10/07 Verwaltungsgerichtshof;
19/05 Menschenrechte;
40/01 Verwaltungsverfahren;
41/02 Passrecht Fremdenrecht;
49/01 Flüchtlinge;

Norm

AsylG 1997 §10 Abs1;
AsylG 1997 §10;
AsylG 1997 §11;
AsylG 1997 §7;
AsylG 1997 §8;
AVG §58 Abs2;
AVG §60;
FlKonv Art1 AbschnA Z2;
FlKonv Art1 AbschnC Z5;
MRK Art3;
VwGG §42 Abs2 Z3 litb;
VwGG §42 Abs2 Z3 litc;

Beachte

Miterledigung (miterledigt bzw zur gemeinsamen Entscheidung verbunden): 2003/01/0548

Betreff

Der Verwaltungsgerichtshof hat durch den Vorsitzenden Senatspräsident Dr. Gruber und die Hofräte Dr. Blaschek, Dr. Nowakowski, Dr. Pelant und Dr. Kleiser als Richter, im Beisein der Schriftführerin Dr. Stieger, über die Beschwerden 1. des BG, geboren 1972, 2. der LG, geboren 1967, 3. des mj. DG, geboren 1999, und 4. der mj. AG, geboren 1995, beide vertreten durch die Zweitbeschwerdeführerin, alle in Wien und vertreten durch Dr. Hans G. Mondel, Rechtsanwalt in 1010 Wien, Wipplingerstraße 16, gegen die Bescheide des unabhängigen Bundesasylsenates (ad 1.) vom 8. Juli 2003, Zl. 221.332/0-XII/36/01, betreffend §§ 7 und 8 Asylgesetz 1997, sowie (ad 2. bis 4.) vom 16. Juli 2003, Zlen. 221.335/0-XII/36/01, 221.334/0-XII/36/01 und 221.333/0- XII/36/01, betreffend §§ 10 und 11 Asylgesetz 1997 (jeweils weitere Partei: Bundesminister für Inneres), zu Recht erkannt:

Spruch

Der zu 1. genannte angefochtene Bescheid wird wegen Rechtswidrigkeit infolge Verletzung von Verfahrensvorschriften aufgehoben.

Der zu 2. bis 4. genannte angefochtene Bescheid wird wegen Rechtswidrigkeit seines Inhaltes aufgehoben.

Der Bund hat dem Erstbeschwerdeführer und den Zweit- bis Viertbeschwerdeführern jeweils Aufwendungen in der Höhe von EUR 991,20 (sohin insgesamt EUR 1.982,40) binnen zwei Wochen bei sonstiger Exekution zu ersetzen.

Begründung

Der Erstbeschwerdeführer ist Ehegatte der Zweitbeschwerdeführerin und der Vater des Dritt- und der Viertbeschwerdeführerin.
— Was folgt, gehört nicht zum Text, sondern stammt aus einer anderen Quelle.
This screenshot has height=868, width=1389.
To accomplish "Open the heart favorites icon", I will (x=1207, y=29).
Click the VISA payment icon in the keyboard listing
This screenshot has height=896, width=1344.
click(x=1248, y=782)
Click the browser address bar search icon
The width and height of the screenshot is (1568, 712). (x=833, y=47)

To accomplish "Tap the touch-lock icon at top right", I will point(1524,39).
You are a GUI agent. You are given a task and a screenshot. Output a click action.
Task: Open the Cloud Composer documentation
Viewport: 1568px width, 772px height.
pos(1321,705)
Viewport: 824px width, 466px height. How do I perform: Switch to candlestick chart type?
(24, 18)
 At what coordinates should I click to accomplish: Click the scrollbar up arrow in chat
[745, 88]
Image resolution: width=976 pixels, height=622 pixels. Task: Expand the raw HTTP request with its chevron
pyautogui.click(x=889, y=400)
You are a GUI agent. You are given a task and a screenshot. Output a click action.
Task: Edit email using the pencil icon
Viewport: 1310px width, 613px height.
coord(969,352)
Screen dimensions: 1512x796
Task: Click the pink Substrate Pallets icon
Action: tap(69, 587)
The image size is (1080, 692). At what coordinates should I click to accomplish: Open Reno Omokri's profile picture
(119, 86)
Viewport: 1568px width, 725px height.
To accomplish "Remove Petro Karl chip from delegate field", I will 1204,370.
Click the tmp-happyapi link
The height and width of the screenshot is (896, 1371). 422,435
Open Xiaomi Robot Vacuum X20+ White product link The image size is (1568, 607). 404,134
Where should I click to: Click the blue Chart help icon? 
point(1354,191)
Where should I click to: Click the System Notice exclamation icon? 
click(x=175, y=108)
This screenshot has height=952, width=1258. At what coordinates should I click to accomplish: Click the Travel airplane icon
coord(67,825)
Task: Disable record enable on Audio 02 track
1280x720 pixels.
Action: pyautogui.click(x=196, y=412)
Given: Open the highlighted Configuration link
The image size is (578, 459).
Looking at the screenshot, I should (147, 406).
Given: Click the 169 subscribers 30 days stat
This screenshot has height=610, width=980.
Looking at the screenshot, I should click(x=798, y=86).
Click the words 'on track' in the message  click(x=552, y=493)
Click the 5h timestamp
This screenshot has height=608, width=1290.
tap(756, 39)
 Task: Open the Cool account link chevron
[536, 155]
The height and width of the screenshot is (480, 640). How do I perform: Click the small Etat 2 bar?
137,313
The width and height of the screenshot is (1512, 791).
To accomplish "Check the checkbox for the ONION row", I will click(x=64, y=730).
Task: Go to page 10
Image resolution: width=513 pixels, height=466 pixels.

Er ist Staatsangehöriger von Serbien und Montenegro, gehört der serbischen Volksgruppe an und ist orthodoxen Glaubens. Die Zweitbeschwerdeführerin ist ebenfalls Staatsangehörige von Serbien und Montenegro, gehört der ungarischen Volksgruppe an und ist katholischen Glaubens. Der Drittbeschwerdeführer und die Viertbeschwerdeführerin sind ebenso Staatsangehörige von Serbien und Montenegro. Alle Beschwerdeführer stammen aus der Stadt Ada in der Vojvodina. Die zweit- bis viertbeschwerdeführenden Parteien reisten am 4. August 2000, der Erstbeschwerdeführer am 2. September 2000 in das Bundesgebiet ein, und der Erstbeschwerdeführer stellte am 12. September 2000 einen Antrag auf Gewährung von Asyl. Die Zweitbeschwerdeführerin stellte anlässlich ihrer Einvernahme vor dem Bundesasylamt am 25. Oktober 2000 für sich und den Dritt- und die Viertbeschwerdeführerin Anträge auf Erstreckung des vom Erstbeschwerdeführer beantragten Asyls.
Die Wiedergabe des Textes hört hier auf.